### [Working data]
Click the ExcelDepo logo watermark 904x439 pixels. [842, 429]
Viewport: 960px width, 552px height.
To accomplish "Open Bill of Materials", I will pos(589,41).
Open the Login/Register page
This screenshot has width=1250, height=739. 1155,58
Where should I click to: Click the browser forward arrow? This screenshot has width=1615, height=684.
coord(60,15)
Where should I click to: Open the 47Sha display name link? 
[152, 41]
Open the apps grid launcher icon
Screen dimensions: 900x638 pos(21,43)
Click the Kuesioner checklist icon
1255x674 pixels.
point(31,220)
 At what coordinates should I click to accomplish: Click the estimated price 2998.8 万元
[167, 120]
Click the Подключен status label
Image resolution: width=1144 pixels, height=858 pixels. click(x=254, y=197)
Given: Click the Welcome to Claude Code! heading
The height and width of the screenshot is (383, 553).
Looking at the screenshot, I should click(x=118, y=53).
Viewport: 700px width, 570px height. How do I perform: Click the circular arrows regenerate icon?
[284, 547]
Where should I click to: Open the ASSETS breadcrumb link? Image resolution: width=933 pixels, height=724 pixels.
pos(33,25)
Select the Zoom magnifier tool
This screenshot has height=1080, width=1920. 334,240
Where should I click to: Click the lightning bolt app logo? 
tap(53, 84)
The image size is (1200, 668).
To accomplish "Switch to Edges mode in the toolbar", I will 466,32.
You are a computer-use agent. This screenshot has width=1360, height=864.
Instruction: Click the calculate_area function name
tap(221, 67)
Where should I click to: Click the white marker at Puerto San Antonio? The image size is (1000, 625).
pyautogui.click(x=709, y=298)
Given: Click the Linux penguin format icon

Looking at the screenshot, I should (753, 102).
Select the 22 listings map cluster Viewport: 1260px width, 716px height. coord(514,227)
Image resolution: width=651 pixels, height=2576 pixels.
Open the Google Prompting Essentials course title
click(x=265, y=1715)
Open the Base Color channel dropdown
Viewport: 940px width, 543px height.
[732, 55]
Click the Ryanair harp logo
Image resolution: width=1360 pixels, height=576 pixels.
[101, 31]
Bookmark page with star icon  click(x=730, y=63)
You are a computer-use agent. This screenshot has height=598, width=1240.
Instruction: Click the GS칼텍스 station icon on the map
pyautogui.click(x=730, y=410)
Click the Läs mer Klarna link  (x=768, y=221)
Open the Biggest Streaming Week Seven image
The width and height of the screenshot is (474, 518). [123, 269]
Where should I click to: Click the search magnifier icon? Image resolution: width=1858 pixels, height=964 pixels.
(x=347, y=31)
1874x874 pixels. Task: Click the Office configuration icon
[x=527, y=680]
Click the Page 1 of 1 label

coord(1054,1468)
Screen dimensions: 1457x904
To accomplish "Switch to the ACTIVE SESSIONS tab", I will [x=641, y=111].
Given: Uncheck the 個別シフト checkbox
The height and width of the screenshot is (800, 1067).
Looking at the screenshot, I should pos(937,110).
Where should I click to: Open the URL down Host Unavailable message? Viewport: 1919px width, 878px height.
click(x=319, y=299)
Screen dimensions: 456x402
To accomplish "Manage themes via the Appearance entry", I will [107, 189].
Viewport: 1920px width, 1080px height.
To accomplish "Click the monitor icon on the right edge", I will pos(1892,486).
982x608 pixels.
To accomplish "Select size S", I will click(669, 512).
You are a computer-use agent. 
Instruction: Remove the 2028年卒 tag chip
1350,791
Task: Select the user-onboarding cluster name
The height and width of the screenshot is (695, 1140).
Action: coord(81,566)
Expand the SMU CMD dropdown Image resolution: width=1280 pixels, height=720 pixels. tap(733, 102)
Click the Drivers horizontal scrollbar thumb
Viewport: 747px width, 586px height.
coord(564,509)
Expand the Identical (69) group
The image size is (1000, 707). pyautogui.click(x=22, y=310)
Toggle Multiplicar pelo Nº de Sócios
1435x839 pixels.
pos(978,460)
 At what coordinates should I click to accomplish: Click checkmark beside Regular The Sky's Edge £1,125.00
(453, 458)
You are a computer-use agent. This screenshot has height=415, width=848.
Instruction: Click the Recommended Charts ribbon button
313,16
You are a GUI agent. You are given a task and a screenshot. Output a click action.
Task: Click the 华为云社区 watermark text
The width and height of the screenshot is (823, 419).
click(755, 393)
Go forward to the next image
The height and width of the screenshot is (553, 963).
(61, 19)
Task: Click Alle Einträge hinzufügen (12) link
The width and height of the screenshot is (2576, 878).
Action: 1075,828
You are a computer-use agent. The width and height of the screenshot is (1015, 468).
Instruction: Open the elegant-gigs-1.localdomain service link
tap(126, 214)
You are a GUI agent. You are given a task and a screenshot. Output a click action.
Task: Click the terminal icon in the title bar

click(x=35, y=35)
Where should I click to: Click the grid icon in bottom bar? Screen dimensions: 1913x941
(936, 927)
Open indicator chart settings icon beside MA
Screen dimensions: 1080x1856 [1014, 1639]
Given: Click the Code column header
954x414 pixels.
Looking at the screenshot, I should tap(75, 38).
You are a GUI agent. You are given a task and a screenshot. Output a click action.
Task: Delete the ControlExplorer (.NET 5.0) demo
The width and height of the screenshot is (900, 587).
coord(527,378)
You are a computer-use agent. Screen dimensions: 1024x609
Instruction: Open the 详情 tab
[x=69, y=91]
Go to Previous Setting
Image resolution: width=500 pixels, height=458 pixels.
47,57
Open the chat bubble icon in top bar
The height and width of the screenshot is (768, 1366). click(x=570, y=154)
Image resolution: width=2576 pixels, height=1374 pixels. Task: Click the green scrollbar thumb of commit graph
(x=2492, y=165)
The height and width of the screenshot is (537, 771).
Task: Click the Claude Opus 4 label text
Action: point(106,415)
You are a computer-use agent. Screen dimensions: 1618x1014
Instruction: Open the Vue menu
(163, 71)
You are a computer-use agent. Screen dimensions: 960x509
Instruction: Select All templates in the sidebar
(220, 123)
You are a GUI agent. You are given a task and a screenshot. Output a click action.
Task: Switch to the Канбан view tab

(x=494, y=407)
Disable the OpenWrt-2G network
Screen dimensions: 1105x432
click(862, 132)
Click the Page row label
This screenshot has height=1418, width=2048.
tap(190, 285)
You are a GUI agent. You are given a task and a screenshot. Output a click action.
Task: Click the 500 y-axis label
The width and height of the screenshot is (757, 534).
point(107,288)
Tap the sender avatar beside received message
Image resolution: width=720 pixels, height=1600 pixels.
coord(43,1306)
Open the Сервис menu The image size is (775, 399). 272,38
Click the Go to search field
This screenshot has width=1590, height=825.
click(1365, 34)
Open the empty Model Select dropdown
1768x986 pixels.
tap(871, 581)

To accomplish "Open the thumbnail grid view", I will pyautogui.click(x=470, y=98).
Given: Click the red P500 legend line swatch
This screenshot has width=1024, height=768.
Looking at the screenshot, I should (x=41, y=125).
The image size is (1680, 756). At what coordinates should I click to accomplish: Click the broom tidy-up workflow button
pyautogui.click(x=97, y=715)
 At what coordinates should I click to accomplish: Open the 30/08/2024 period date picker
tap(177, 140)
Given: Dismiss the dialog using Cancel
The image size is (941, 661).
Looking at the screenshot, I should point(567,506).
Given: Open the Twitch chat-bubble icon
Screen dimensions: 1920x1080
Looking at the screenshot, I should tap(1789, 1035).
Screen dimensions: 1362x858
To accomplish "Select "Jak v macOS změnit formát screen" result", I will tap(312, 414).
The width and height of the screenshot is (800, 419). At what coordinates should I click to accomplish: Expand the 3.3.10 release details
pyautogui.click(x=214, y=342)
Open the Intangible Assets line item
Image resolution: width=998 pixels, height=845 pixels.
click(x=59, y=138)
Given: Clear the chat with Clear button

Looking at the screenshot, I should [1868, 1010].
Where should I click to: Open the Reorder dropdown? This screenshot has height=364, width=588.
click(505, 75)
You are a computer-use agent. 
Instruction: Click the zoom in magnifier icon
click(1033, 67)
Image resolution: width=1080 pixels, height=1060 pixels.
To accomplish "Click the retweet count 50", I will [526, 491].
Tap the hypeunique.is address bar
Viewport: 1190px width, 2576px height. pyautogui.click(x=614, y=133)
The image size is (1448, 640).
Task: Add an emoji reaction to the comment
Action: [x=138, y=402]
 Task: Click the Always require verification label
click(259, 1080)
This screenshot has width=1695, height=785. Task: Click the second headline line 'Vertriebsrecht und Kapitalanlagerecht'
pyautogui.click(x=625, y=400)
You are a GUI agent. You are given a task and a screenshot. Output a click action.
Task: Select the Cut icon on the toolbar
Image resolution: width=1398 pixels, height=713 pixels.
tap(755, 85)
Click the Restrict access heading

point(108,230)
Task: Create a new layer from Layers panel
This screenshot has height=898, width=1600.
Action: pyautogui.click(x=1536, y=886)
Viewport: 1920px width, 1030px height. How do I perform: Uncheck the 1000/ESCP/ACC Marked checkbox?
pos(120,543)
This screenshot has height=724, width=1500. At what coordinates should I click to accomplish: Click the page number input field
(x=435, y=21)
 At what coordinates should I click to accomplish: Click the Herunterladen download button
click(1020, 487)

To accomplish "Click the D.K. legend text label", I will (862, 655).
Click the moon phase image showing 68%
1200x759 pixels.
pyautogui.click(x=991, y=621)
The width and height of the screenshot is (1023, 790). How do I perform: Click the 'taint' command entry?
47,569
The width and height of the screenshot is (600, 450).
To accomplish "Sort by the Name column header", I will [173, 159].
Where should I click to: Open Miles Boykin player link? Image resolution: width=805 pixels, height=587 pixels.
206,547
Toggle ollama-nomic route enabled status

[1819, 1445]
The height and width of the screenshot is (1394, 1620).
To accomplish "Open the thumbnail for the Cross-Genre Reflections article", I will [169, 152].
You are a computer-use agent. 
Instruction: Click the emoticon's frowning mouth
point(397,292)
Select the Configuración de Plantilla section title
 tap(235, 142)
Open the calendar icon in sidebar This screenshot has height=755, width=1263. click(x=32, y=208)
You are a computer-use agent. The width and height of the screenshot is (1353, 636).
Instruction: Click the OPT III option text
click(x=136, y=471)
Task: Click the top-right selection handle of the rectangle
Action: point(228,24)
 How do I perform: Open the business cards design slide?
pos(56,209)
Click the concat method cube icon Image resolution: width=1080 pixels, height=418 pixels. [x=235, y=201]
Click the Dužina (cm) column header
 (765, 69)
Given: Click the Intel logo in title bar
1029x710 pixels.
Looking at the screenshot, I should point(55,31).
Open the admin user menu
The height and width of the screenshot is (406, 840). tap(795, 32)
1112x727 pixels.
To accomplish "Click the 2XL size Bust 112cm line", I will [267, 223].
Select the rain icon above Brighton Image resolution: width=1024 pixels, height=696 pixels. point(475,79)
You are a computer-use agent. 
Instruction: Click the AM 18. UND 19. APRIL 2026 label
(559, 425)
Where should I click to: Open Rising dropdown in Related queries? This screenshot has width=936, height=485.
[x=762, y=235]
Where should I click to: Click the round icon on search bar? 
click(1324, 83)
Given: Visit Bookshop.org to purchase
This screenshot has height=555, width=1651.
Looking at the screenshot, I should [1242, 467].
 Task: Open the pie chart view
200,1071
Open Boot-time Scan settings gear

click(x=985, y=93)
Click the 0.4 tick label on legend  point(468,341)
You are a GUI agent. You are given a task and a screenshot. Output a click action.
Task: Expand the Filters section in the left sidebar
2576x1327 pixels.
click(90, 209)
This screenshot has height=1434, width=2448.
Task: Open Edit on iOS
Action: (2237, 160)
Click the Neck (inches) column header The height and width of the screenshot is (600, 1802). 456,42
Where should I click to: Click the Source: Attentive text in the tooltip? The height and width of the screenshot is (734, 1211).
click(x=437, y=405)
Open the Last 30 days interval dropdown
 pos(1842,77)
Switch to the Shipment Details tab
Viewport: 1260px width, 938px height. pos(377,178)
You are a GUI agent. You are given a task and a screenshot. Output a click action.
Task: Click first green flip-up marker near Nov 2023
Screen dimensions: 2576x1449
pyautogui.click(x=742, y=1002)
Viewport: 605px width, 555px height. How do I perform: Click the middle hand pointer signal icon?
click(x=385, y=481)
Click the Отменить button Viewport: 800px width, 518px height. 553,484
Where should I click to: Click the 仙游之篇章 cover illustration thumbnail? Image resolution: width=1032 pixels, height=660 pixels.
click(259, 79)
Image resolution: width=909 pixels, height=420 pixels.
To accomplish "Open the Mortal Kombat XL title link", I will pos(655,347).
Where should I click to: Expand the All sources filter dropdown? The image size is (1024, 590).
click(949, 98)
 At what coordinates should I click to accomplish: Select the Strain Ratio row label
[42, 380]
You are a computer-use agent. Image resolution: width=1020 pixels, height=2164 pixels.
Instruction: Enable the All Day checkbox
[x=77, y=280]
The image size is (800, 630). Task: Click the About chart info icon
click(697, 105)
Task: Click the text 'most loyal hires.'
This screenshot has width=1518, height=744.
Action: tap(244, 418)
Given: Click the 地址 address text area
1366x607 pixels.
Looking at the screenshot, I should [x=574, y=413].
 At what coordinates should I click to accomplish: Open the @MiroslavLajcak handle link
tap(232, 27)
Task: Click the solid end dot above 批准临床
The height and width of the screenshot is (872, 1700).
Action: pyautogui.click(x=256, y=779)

### [Requirements]
Render the rows from the line containing "price 2998.8 万元" through the line containing "Image resolution: width=1144" as a Markdown table with the columns Number and Record line, one numbered row per line and blank lines omitted.

### [Full answer]
| Number | Record line |
|---|---|
| 1 |  At what coordinates should I click to accomplish: Click the estimated price 2998.8 万元 |
| 2 | [167, 120] |
| 3 | Click the Подключен status label |
| 4 | Image resolution: width=1144 pixels, height=858 pixels. click(x=254, y=197) |